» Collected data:

========

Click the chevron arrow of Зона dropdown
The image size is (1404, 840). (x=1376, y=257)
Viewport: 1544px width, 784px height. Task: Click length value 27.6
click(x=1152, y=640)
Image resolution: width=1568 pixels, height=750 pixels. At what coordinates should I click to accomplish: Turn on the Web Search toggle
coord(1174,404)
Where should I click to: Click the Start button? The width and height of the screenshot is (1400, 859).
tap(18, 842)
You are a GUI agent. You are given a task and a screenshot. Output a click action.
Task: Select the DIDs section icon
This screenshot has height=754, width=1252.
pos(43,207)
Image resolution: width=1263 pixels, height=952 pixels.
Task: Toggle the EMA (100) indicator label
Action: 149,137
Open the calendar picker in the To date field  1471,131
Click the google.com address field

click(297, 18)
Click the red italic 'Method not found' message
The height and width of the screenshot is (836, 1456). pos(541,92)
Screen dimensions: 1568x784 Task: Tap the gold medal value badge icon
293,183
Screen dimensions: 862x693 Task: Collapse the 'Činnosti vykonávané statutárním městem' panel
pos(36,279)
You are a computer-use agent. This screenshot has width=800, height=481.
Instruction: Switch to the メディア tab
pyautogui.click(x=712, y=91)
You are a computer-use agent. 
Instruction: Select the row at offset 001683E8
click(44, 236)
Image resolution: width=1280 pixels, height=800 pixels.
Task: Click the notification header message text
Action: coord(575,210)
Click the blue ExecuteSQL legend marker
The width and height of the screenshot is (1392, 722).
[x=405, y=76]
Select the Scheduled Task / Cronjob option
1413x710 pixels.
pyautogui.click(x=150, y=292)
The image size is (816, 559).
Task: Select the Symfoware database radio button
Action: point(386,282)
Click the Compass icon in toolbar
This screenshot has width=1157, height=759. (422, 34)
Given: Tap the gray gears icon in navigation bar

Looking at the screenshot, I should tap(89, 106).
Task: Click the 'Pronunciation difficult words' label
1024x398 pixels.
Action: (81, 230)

========

» What is expected:
Output all of the records above unchanged.

» Reply:
Click the chevron arrow of Зона dropdown
The image size is (1404, 840). (x=1376, y=257)
Viewport: 1544px width, 784px height. Task: Click length value 27.6
click(x=1152, y=640)
Image resolution: width=1568 pixels, height=750 pixels. At what coordinates should I click to accomplish: Turn on the Web Search toggle
coord(1174,404)
Where should I click to: Click the Start button? The width and height of the screenshot is (1400, 859).
tap(18, 842)
You are a GUI agent. You are given a task and a screenshot. Output a click action.
Task: Select the DIDs section icon
This screenshot has height=754, width=1252.
pos(43,207)
Image resolution: width=1263 pixels, height=952 pixels.
Task: Toggle the EMA (100) indicator label
Action: 149,137
Open the calendar picker in the To date field  1471,131
Click the google.com address field

click(297, 18)
Click the red italic 'Method not found' message
The height and width of the screenshot is (836, 1456). pos(541,92)
Screen dimensions: 1568x784 Task: Tap the gold medal value badge icon
293,183
Screen dimensions: 862x693 Task: Collapse the 'Činnosti vykonávané statutárním městem' panel
pos(36,279)
You are a computer-use agent. This screenshot has width=800, height=481.
Instruction: Switch to the メディア tab
pyautogui.click(x=712, y=91)
You are a computer-use agent. 
Instruction: Select the row at offset 001683E8
click(44, 236)
Image resolution: width=1280 pixels, height=800 pixels.
Task: Click the notification header message text
Action: coord(575,210)
Click the blue ExecuteSQL legend marker
The width and height of the screenshot is (1392, 722).
[x=405, y=76]
Select the Scheduled Task / Cronjob option
1413x710 pixels.
pyautogui.click(x=150, y=292)
The image size is (816, 559).
Task: Select the Symfoware database radio button
Action: point(386,282)
Click the Compass icon in toolbar
This screenshot has width=1157, height=759. (422, 34)
Given: Tap the gray gears icon in navigation bar

Looking at the screenshot, I should tap(89, 106).
Task: Click the 'Pronunciation difficult words' label
1024x398 pixels.
Action: (81, 230)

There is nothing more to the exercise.